Columbia’s CEO, whom Luther called a “vocal proponent of vaccinations,” has encouraged employees to get vaccinations by authorizing paid time off to receive the shot, as well as offering catastrophic paid leave if an employee has an adverse reaction to the vaccine.

The company also brought mobile clinics to its Portland headquarters and to distribution centers to make it easy for workers to get vaccinated. Yet Luther said these efforts have not yet been sufficient, adding that the company lost its first employee to COVID recently.

“We were on the brink of mandating vaccinations for our employees when President Biden announced a vaccine mandate,” Luther said, adding the company celebrated the announcement.

Columbia sees the mandate as a “tool” to help the company achieve full vaccination without losing employees. “In this labor market, we appreciate the government support in leveling the playing field to enable us to do the right thing,” she said. “If all companies mandate vaccinations as a condition of employment, we will be able to retain our valued employees and keep our company in business. We don't want to lose our employees to locations or companies that do not have vaccination mandates.”

Yet Luther didn’t shy away from acknowledging that implementing a vaccine mandate will be complex. Specifically, Luther said guidance is needed on how to process accommodations, particularly for religious exemptions. The company is also grappling with how to implement testing in its stores.

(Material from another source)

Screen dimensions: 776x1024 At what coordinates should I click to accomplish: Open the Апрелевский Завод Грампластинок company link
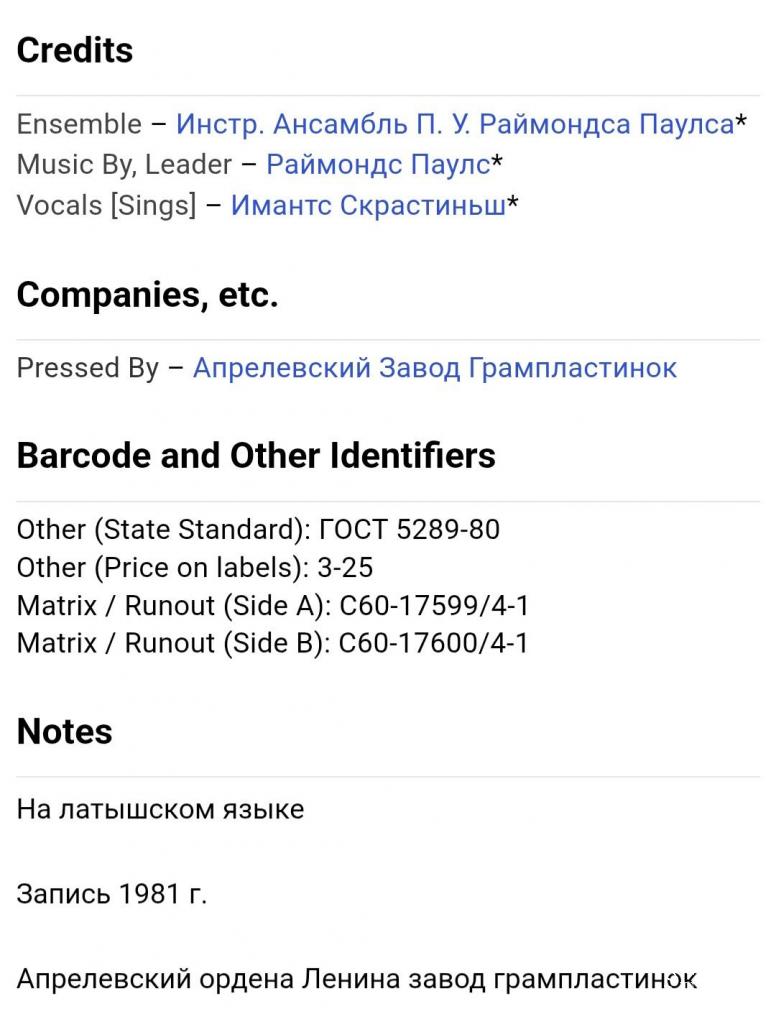point(434,368)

“It will be logistically challenging and extraordinarily expensive,” Luther noted. Indeed, experts have estimated that if employers are forced to financially bear the brunt, the costs could be in the millions per week. Testing itself ranges between $12 and $150 per test, depending on the type of test required, where the business is purchasing it from, and how the test is administered and processed.

Yet, Luther said, Columbia is committed to the process. “We need to come together to protect public health and safety. We can do that by getting everyone vaccinated.”